O projeto transcende os números decorrentes da reestruturação produtiva. Procura traduzi-los. Exemplo emblemático foi o que ocorreu com os quadros do Sindicato dos Metalúrgicos de Campinas. Em 1989, o número de postos de trabalhos batia na casa dos 70 mil. Os empregados hoje não passam de 35 mil. A ceifa, de resto, varreu todas as categorias estudadas. Na análise do professor Antunes, alguns fatores contribuíram para um quadro tão desolador. São eles a reorganização do processo produtivo, o incremento tecnológico e a intensificação do ritmo de trabalho, no qual a multifuncionalidade, a terceirização e o enxugamento passaram a ser moeda corrente.
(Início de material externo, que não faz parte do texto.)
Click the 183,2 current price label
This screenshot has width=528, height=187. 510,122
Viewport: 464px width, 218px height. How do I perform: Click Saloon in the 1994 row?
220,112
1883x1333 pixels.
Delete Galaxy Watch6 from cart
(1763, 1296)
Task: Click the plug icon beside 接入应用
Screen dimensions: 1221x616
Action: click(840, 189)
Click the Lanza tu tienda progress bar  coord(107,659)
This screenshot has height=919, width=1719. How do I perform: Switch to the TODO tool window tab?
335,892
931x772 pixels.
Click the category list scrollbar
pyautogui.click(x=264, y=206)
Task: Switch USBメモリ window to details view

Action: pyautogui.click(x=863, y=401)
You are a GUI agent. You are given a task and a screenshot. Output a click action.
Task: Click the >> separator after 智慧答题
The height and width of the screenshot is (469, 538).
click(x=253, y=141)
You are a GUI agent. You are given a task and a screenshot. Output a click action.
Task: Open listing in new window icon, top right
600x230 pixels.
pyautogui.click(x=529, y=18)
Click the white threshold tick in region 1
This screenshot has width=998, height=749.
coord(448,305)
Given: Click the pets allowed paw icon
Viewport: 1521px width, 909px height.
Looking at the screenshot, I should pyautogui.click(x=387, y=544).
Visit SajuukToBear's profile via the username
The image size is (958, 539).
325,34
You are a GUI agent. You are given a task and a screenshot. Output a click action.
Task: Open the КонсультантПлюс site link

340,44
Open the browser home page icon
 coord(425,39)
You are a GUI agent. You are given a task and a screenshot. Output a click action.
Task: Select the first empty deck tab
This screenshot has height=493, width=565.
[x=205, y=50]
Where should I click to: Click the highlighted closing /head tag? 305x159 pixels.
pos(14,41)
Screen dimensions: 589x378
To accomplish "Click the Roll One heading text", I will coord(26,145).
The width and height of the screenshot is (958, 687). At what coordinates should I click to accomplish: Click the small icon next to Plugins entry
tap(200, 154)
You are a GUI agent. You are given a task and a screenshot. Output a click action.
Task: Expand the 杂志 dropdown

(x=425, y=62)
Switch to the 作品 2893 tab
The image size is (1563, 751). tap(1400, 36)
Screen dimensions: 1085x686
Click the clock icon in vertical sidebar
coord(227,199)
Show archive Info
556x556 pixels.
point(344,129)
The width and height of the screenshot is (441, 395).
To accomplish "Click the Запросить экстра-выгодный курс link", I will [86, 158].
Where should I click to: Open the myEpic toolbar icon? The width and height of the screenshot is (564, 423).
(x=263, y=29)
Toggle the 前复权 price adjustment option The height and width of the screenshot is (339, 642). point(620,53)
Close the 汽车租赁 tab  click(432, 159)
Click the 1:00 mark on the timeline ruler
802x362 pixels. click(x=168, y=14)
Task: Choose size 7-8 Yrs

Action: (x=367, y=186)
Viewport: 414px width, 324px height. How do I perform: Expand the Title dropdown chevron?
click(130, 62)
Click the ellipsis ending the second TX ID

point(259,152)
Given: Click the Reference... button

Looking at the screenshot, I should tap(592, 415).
Ricardo Antunes recorre à química para fundamentar as conclusões contidas no projeto. Para o professor do IFCH, o desemprego estrutural é decorrente de uma “liofilização organizacional” que foi muito profunda. “Liofilizar é enxugar. Muita gente vai perguntar qual o problema de uma planta reduzir de 40 mil para 20 mil postos, se ela produz três vezes mais. Acho ótimo, desde que você saiba o que fazer com os 20 mil que perderam o emprego”. O docente ilustra o diagnóstico com números locais e mundiais. “A taxa de desemprego em algumas capitais brasileiras já está na faixa dos 20%. A OIT fala em 185 milhões de desempregados no mundo, além de outros 850 milhões de precarizados”.

Tamanho déficit na oferta, segundo o professor, contribuiu para que o empregado assumisse papéis até então desconhecidos. Não por acaso, diz o docente, o trabalhador passa a ocupar, no ideário patronal, o papel de colaborador e de parceiro, na verdade eufemismos que mascaram a condição de assalariamento. A fatura dessa contrapartida é alta. “Há um estressamento do trabalho. O empregado não sabe se amanhã vai conseguir sobreviver ao emprego”, avalia Antunes, para quem, ao ser instigado à condição de responsável pela qualidade do trabalho que executa, o trabalhador passa a ser “um déspota de si mesmo”.

Na outra ponta, essa instabilidade abre caminho para o descumprimento da legislação, iniciado no governo Collor e hoje prática recorrente, sobretudo no que diz respeito aos direitos sociais do trabalho. Uma “flexibilização” servida em fatias. “Como não foi possível implodir a CLT por inteiro, os empresários fizeram as mudanças pela margem”, diagnostica Antunes. Uma margem que, pelos cálculos de Antunes, leva à outra. “Temos uma informalização do trabalho que já chega a 58% da classe trabalhadora”, contabiliza o professor, para quem a promessa de criação de dez milhões de empregos feita por Lula é “doidivanas”. “O governo Lula é hoje um paladino da política do arrocho salarial e do neoliberalismo. Não enfrentou o FMI, o endividamento externo e interno, a política de juros e muito menos investiu no adensamento interno com o incremento da política de bens de consumo popular. O PT virou o MDB dos anos 2000, virou um governo contingente”.